The Central Limit Theorem (CLT). It has intrigued me for a long time. The theorem concerns independent random variables, but it is not about the distribution of random variables. We know that a plot of independent random variables will be everywhere and should not possess any specific pattern. The central limit theorem is about the distribution of their sums. Remember this.
Let us take banks and defaulters to prove this point. Suppose a bank gives away 2000 loans. The bank knows that about 2.5% of the borrowers could default but does not know who those 50 individuals are! That means the defaulters are random. They are also independent. These are two highly debatable notions; once in a blue moon, these assumptions will prove to be the bank’s end. But we’ll deal with it later.

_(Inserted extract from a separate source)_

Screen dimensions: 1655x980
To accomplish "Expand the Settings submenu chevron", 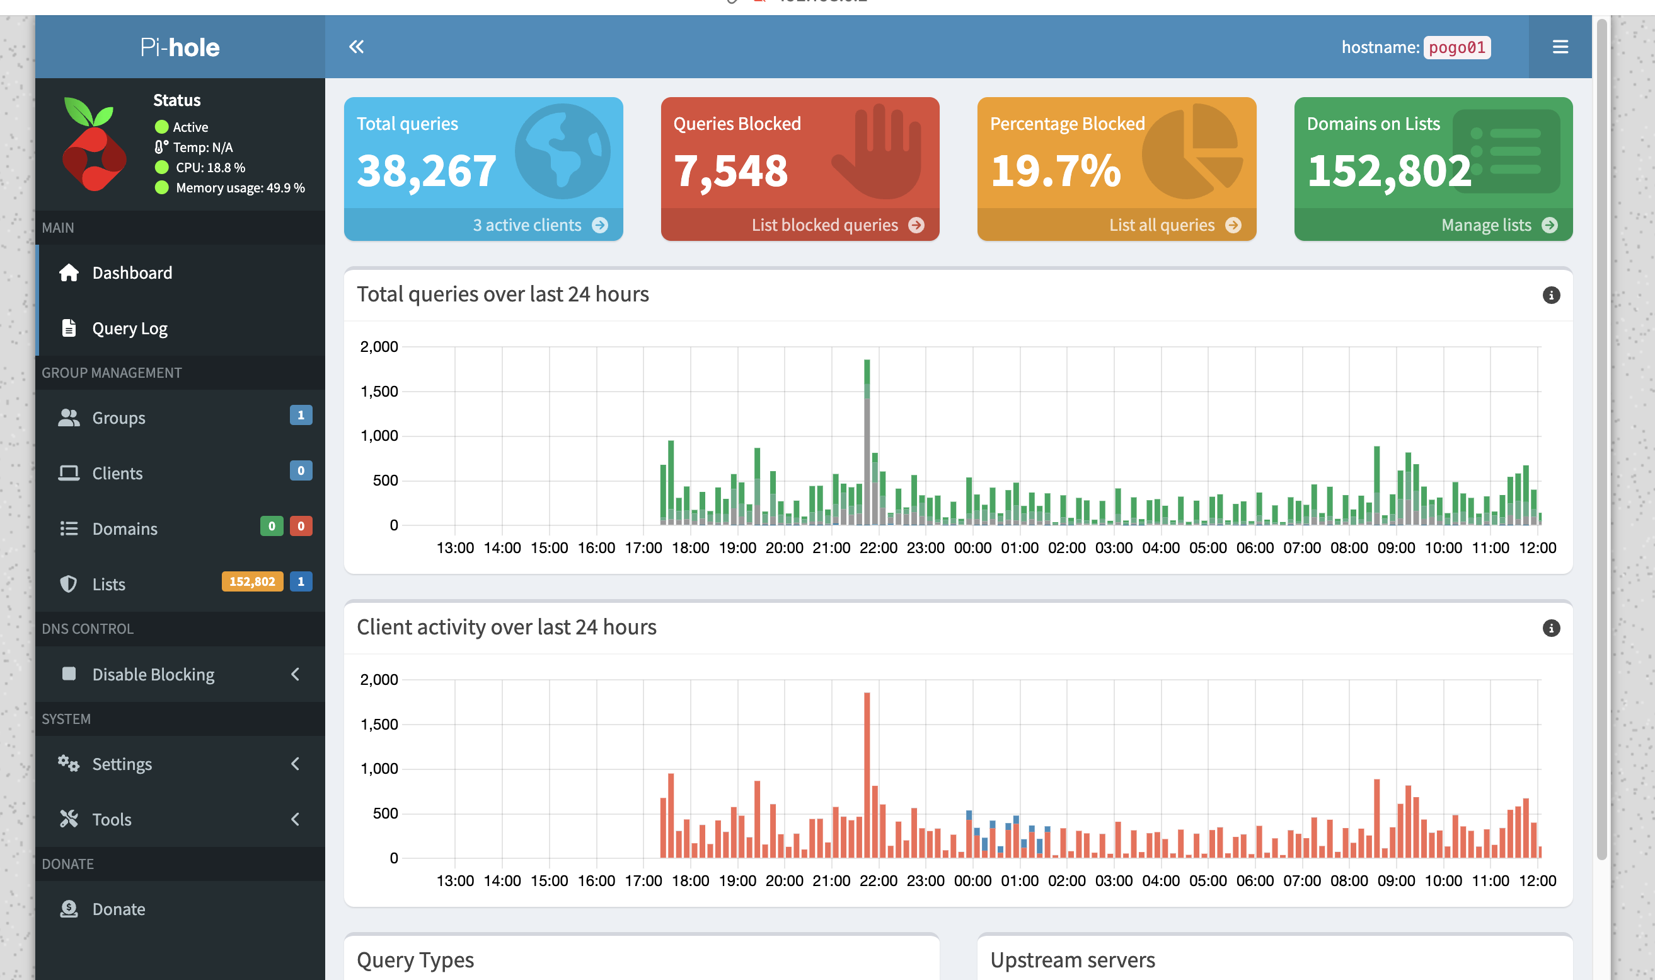I will pos(295,764).
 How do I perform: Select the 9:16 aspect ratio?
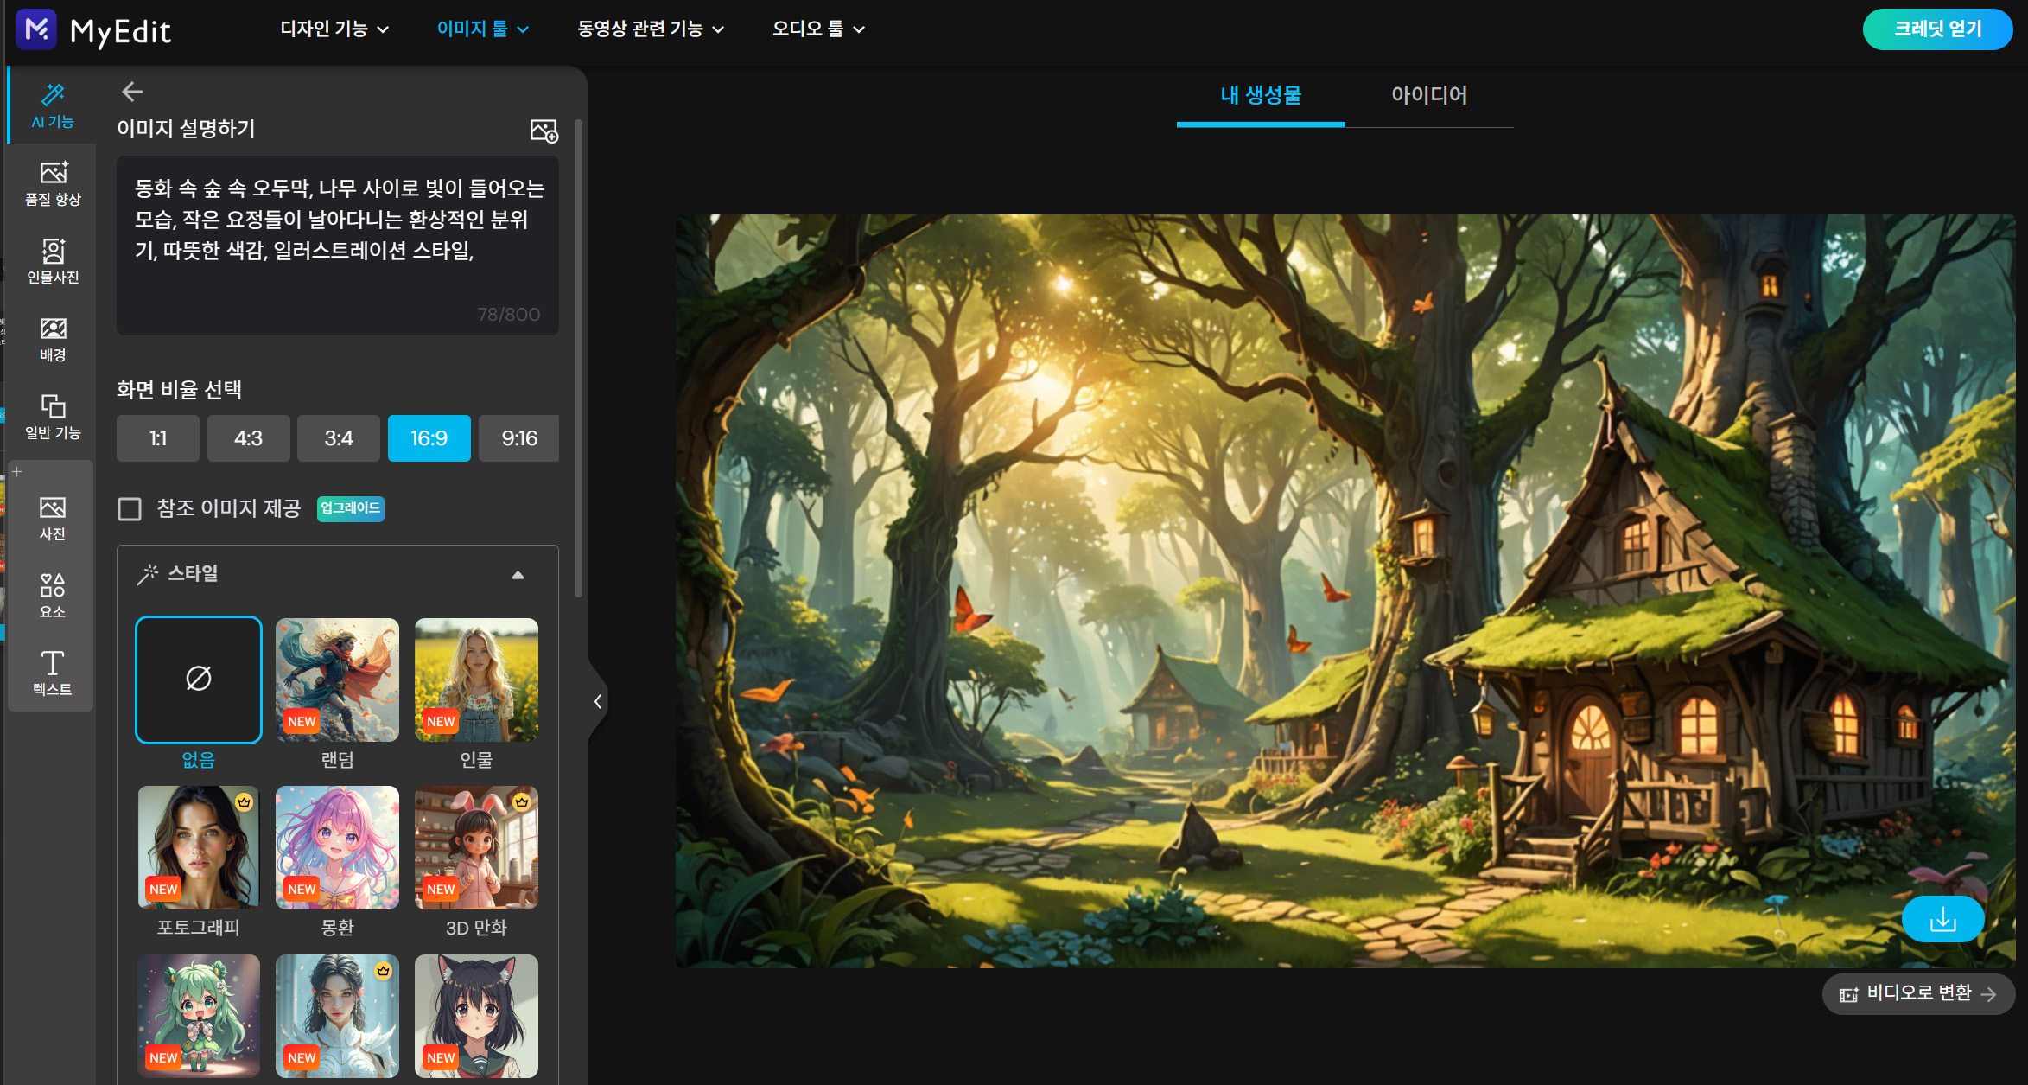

So, what is the distribution of losses to this bank due to defaults? Before that, why is it a distribution and not a fixed number, say, 50 times the loss per foreclosure? Or if the loss per foreclosure is 100,000 per loan, the total loss is 50 x 100,000 = 5 million. A fixed number. That is because a 2.5% default rate is a probability of defaulting, not a certainty. If it is a probability, the total loss to the bank is not a fixed amount but a set of random numbers.
Let’s disburse 2000 loans to people and collect data from 10,000 banks worldwide! How do we do it? By Monte Carlo simulations. The outcome is given below as a plot.
This is the Central Limit Theorem! To put it in words, if we take a large number of samples from a population, and these samples are taken independently from each other, then the distribution of the sample sums (or the sample averages) follows a normal distribution.